In 2001, Kforce acquired Emergency Response Staffing Inc., a Scottsdale, Ariz., company that placed nurses in hospitals, and Scientific Staffing, a Jacksonville company that provided lab technicians to the pharmaceutical industry. Its 1998 merger with Source Services Corp. of Dallas was an even larger deal than the one proposed with Hall Kinion.
During the economic doldrums of the past several years, however, merger activity has slowed.
Now, with the economy improving and the demand for workers expected to grow, investors are showing renewed interest in the staffing industry. That's providing companies such as Kforce and segment giant Manpower Inc. the currency to start buying companies again. Kforce's stock closed Friday at $9.94 per share, up 6 percent for the day and its highest price in more than 31/2 years.
"I would call it an immature industry at this point," Kforce chief operating officer Bill Sanders said. "Very ripe to consolidate."
The Hall Kinion deal was announced in early December, but the companies provided few details until recent filings with the Securities and Exchange Commission.
Under the proposed buyout, which must be cleared by the SEC, investors would receive six-tenths of a share of Kforce stock for every one share of Hall Kinion stock they own. It is estimated that Hall Kinion shareholders would end up owning a combined 19.5 percent of Kforce stock. The stock swap initially was valued at $65-million.
In return for diluting its shareholdings, Kforce would get:
Bigger numbers. Hall Kinion would add 300 employees to the Tampa company's staff of 1,100, 2,000 contract workers to Kforce's 6,000 and 18 regional offices to its 61, all eventually under the Kforce brand.

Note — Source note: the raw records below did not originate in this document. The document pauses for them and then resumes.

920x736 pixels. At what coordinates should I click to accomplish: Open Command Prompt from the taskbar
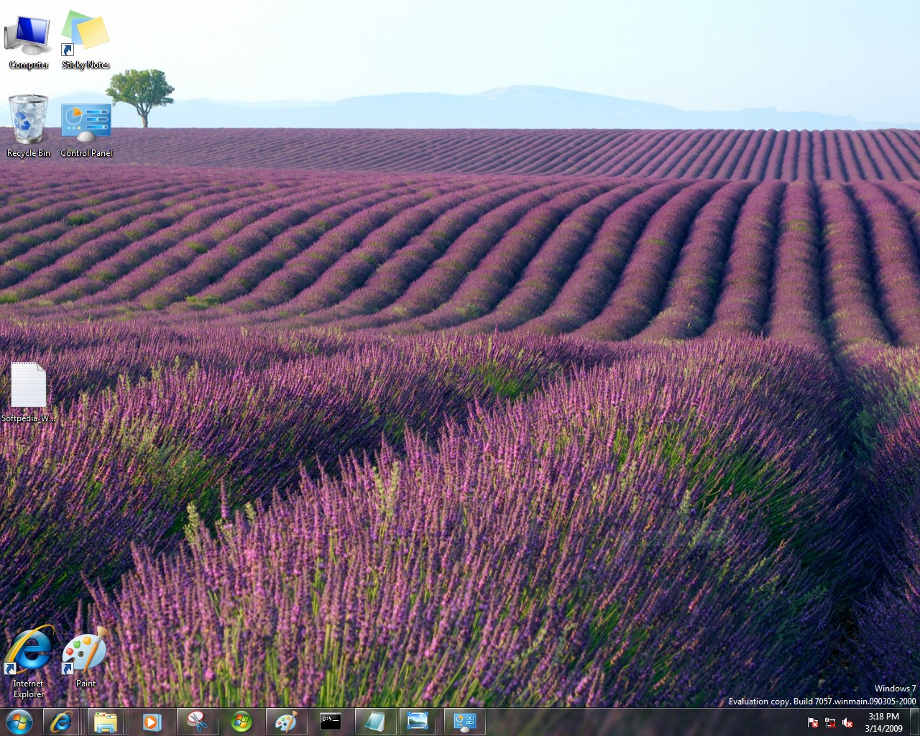(331, 722)
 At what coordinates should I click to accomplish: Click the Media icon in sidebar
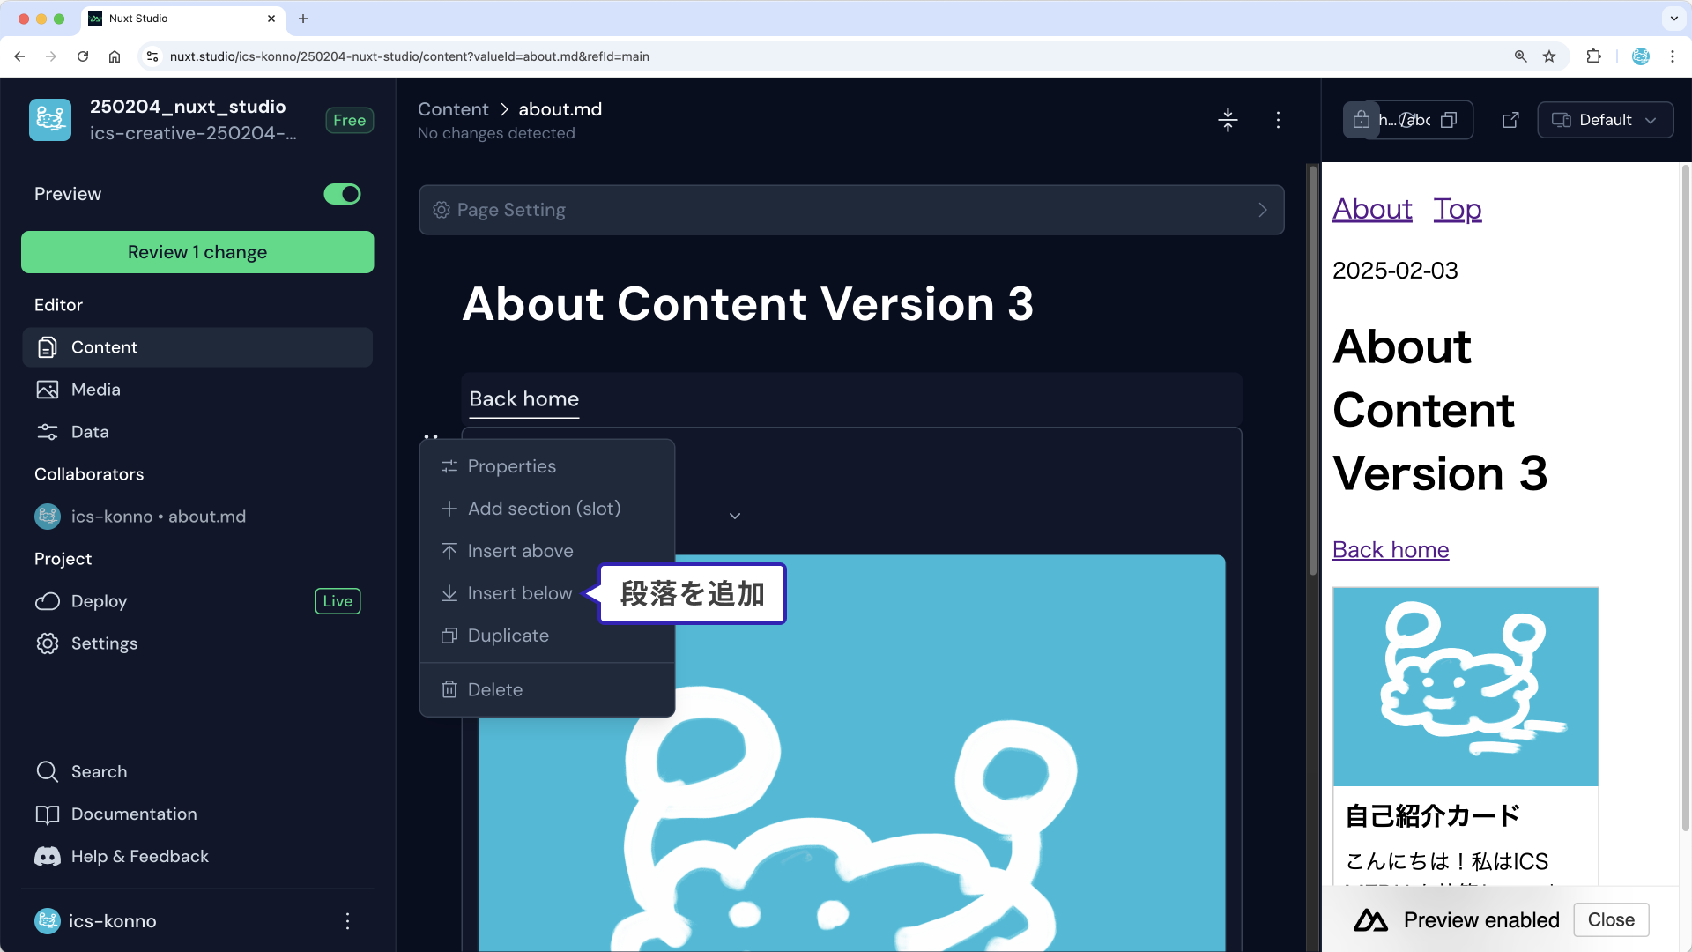click(48, 390)
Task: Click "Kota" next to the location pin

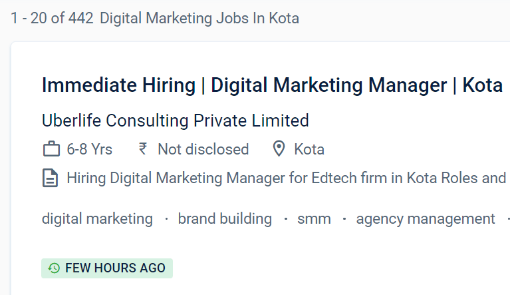Action: [309, 149]
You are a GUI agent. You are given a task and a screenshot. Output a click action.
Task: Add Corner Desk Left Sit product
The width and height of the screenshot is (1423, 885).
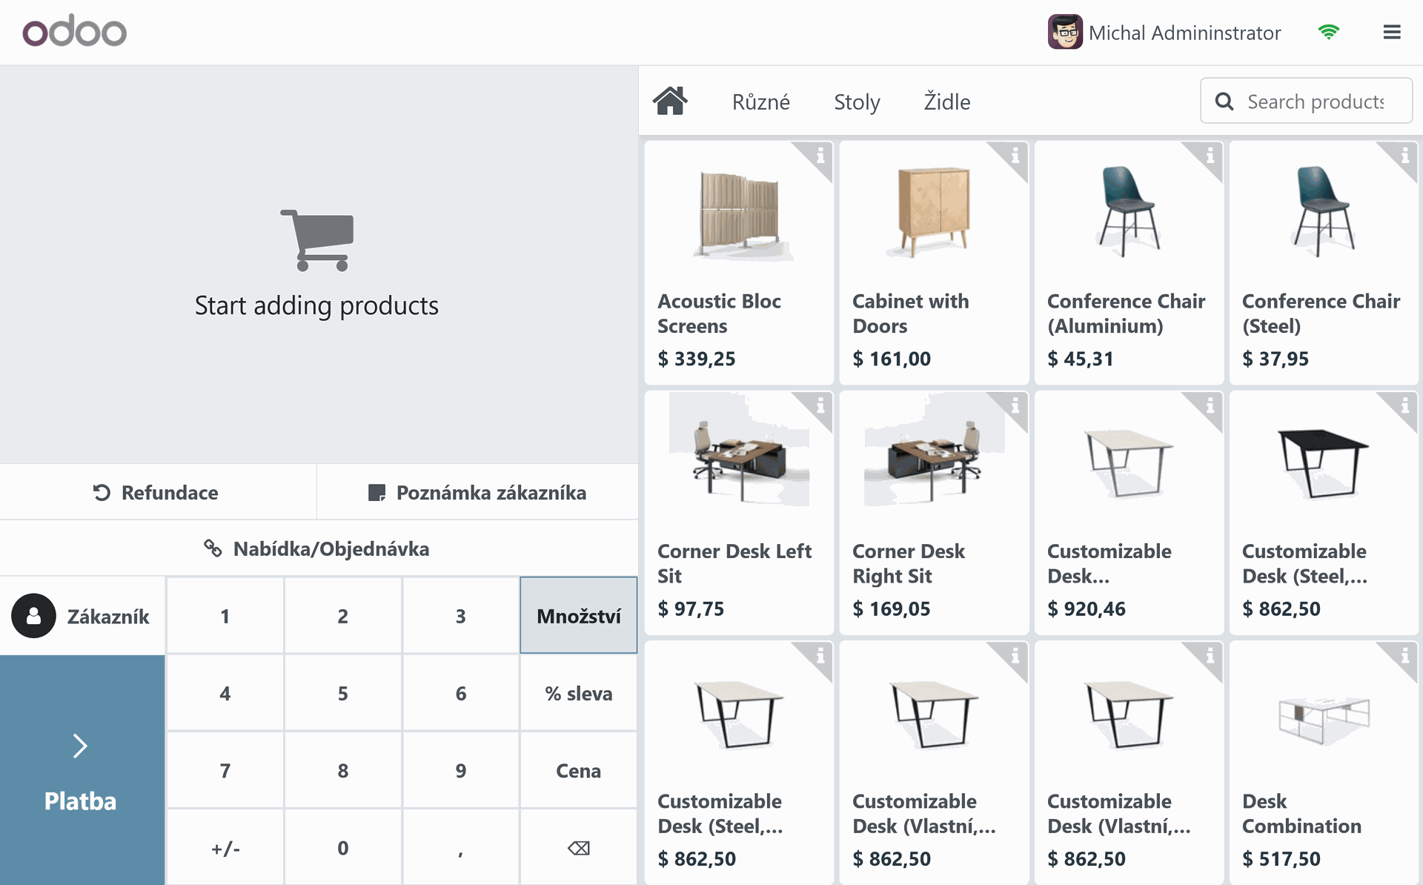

Total control of the combined entity. Chairman and chief executive officer David Dunkel would retain his position, his team of top executives and his board of directors. Rhodes and most of her top executive team would leave. Rhodes would get a substantial severance payment, an office, a car, health insurance and certain debts forgiven.
A new subspecialty of temporary workers: accountants, bookkeepers and loan processors from Hall Kinion's OnStaff division, who can be placed at mortgage companies, banks and other financial services firms. Kforce's accounting division now focuses on more senior vacancies, such as chief financial officer or controller.
Cost savings. Sanders said Kforce expects to save $2-million per quarter by eliminating duplicate offices, regulatory filings, payroll systems and other redundancies.
There are also potential downsides to the deal, which Kforce hopes to complete by March 31.
Onetime costs associated with the transaction will total between $15-million and $20-million. These include severance payments to Hall Kinion employees, fees charged by investment bankers and lawyers, and expenses related to the closing of roughly 30 redundant offices.
Also, as Wachovia Securities analysts recently noted, Hall Kinion has "significant exposure" to the effect of falling mortgage interest rates because its OnStaff division accounts for half of its revenues.
Although the acquisition might instantly boost Kforce's revenues by one-third, Hall Kinion has suffered significant net losses in recent years. During the first nine months of 2003, Hall Kinion lost 27 cents per share on revenues of $123-million. After earning $1.10 per share in 2000, it lost $5.14 per share in 2001 and 2002. Kforce earned 8 cents per share on revenues of $370-million during the first nine months of 2003 after posting annual losses from 1999 to 2002.
The deal would do little to expand Kforce's national footprint. Kforce now operates in 25 states and Washington, D.C. Hall Kinion would introduce it to just two more states, Oregon and Utah.
There is also the question of corporate culture. In an industry whose chief asset is people, mergers don't always click. Of course, Kforce's decision to eliminate Hall Kinion's management team from the mix might smooth the transition considerably.
The companies need only a simple majority of their shareholders to approve the deal. Already, officers and directors at both firms who control a combined 30 percent of outstanding shares have committed to it.